Work task: Once the line containing "This screenshot has" is located in the records below, repeat it and all lines that follow it exactly, leaving out any picture.

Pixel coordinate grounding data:
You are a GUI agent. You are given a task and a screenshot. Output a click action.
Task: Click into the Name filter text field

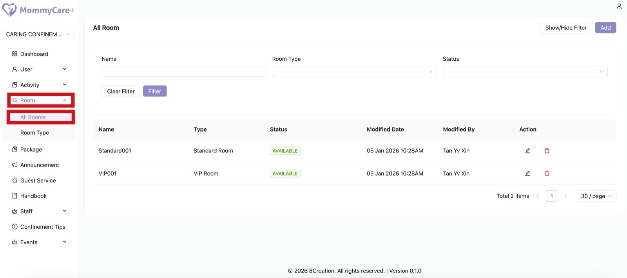(x=184, y=71)
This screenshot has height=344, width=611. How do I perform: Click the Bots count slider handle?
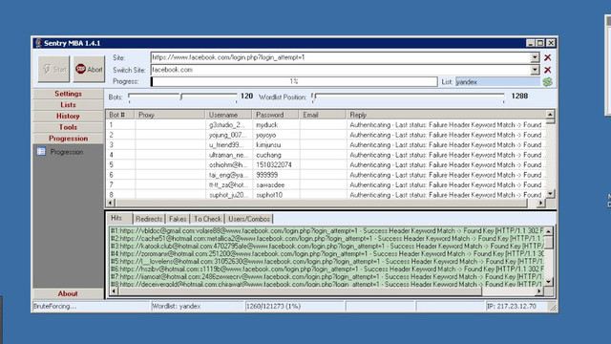click(x=181, y=96)
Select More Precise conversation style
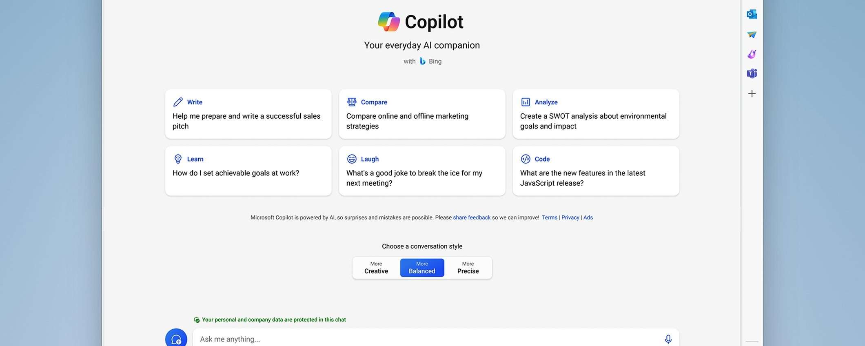 468,268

Your response:
This screenshot has height=344, width=611. How do I perform: Click the Bots count slider handle?
click(x=181, y=96)
Select More Precise conversation style
 468,268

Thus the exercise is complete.